┏━━

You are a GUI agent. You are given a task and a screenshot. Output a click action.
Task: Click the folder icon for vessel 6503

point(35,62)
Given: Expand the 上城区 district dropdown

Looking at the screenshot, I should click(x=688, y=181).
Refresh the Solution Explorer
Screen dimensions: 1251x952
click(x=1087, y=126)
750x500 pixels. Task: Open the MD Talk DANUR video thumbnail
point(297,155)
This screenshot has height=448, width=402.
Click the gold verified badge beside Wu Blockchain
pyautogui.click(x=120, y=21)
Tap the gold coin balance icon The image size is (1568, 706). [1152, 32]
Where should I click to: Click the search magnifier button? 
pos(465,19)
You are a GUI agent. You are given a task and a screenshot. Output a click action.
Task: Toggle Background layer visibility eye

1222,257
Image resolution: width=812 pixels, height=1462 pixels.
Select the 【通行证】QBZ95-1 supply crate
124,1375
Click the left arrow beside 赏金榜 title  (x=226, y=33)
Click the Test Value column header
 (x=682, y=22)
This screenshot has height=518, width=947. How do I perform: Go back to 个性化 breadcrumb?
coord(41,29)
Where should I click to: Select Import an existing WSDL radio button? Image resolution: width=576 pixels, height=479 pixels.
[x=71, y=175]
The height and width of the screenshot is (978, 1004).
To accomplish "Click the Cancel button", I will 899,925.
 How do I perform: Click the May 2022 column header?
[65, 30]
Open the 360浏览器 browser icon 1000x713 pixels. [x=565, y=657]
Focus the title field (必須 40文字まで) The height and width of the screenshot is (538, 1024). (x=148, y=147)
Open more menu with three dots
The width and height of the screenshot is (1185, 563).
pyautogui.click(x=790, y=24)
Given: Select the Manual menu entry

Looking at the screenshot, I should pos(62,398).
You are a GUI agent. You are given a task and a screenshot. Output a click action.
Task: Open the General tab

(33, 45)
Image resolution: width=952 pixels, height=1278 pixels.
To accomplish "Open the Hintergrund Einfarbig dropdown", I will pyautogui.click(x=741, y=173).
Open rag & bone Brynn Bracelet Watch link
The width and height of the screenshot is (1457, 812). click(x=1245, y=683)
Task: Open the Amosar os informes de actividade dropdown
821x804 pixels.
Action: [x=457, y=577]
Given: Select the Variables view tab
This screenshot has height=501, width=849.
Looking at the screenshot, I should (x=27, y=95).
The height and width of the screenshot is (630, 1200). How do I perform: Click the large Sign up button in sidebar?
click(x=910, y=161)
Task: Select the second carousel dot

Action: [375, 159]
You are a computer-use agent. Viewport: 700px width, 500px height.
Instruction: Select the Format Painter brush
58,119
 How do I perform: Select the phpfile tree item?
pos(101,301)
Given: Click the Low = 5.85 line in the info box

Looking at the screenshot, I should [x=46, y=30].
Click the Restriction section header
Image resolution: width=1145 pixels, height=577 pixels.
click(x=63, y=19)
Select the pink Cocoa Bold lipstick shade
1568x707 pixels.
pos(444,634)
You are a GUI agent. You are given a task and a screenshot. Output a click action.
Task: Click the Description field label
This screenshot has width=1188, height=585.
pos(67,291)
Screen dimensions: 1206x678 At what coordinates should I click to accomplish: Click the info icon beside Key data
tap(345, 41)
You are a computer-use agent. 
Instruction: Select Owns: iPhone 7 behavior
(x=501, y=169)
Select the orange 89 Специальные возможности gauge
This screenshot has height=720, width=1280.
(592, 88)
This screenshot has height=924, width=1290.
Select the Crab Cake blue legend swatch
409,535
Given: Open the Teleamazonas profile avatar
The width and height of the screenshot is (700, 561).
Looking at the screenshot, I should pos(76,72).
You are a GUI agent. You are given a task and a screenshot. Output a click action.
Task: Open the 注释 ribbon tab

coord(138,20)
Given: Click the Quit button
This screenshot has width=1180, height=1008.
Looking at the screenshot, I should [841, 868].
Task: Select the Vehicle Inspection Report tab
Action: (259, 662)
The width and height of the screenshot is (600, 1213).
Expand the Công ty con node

┗━━

**DIRECTIONS FOR THIS TASK:** Repeat all entries. Match them exactly.

**TASK ANSWER:**
You are a GUI agent. You are given a task and a screenshot. Output a click action.
Task: Click the folder icon for vessel 6503

point(35,62)
Given: Expand the 上城区 district dropdown

Looking at the screenshot, I should click(x=688, y=181).
Refresh the Solution Explorer
Screen dimensions: 1251x952
click(x=1087, y=126)
750x500 pixels. Task: Open the MD Talk DANUR video thumbnail
point(297,155)
This screenshot has height=448, width=402.
Click the gold verified badge beside Wu Blockchain
pyautogui.click(x=120, y=21)
Tap the gold coin balance icon The image size is (1568, 706). [1152, 32]
Where should I click to: Click the search magnifier button? 
pos(465,19)
You are a GUI agent. You are given a task and a screenshot. Output a click action.
Task: Toggle Background layer visibility eye

1222,257
Image resolution: width=812 pixels, height=1462 pixels.
Select the 【通行证】QBZ95-1 supply crate
124,1375
Click the left arrow beside 赏金榜 title  (x=226, y=33)
Click the Test Value column header
 (x=682, y=22)
This screenshot has height=518, width=947. How do I perform: Go back to 个性化 breadcrumb?
coord(41,29)
Where should I click to: Select Import an existing WSDL radio button? Image resolution: width=576 pixels, height=479 pixels.
[x=71, y=175]
The height and width of the screenshot is (978, 1004).
To accomplish "Click the Cancel button", I will 899,925.
 How do I perform: Click the May 2022 column header?
[65, 30]
Open the 360浏览器 browser icon 1000x713 pixels. [x=565, y=657]
Focus the title field (必須 40文字まで) The height and width of the screenshot is (538, 1024). (x=148, y=147)
Open more menu with three dots
The width and height of the screenshot is (1185, 563).
pyautogui.click(x=790, y=24)
Given: Select the Manual menu entry

Looking at the screenshot, I should pos(62,398).
You are a GUI agent. You are given a task and a screenshot. Output a click action.
Task: Open the General tab

(33, 45)
Image resolution: width=952 pixels, height=1278 pixels.
To accomplish "Open the Hintergrund Einfarbig dropdown", I will pyautogui.click(x=741, y=173).
Open rag & bone Brynn Bracelet Watch link
The width and height of the screenshot is (1457, 812). click(x=1245, y=683)
Task: Open the Amosar os informes de actividade dropdown
821x804 pixels.
Action: [x=457, y=577]
Given: Select the Variables view tab
This screenshot has height=501, width=849.
Looking at the screenshot, I should (x=27, y=95).
The height and width of the screenshot is (630, 1200). How do I perform: Click the large Sign up button in sidebar?
click(x=910, y=161)
Task: Select the second carousel dot

Action: [375, 159]
You are a computer-use agent. Viewport: 700px width, 500px height.
Instruction: Select the Format Painter brush
58,119
 How do I perform: Select the phpfile tree item?
pos(101,301)
Given: Click the Low = 5.85 line in the info box

Looking at the screenshot, I should [x=46, y=30].
Click the Restriction section header
Image resolution: width=1145 pixels, height=577 pixels.
click(x=63, y=19)
Select the pink Cocoa Bold lipstick shade
1568x707 pixels.
pos(444,634)
You are a GUI agent. You are given a task and a screenshot. Output a click action.
Task: Click the Description field label
This screenshot has width=1188, height=585.
pos(67,291)
Screen dimensions: 1206x678 At what coordinates should I click to accomplish: Click the info icon beside Key data
tap(345, 41)
You are a computer-use agent. 
Instruction: Select Owns: iPhone 7 behavior
(x=501, y=169)
Select the orange 89 Специальные возможности gauge
This screenshot has height=720, width=1280.
(592, 88)
This screenshot has height=924, width=1290.
Select the Crab Cake blue legend swatch
409,535
Given: Open the Teleamazonas profile avatar
The width and height of the screenshot is (700, 561).
Looking at the screenshot, I should pos(76,72).
You are a GUI agent. You are given a task and a screenshot. Output a click action.
Task: Open the 注释 ribbon tab

coord(138,20)
Given: Click the Quit button
This screenshot has width=1180, height=1008.
Looking at the screenshot, I should [841, 868].
Task: Select the Vehicle Inspection Report tab
Action: (259, 662)
The width and height of the screenshot is (600, 1213).
Expand the Công ty con node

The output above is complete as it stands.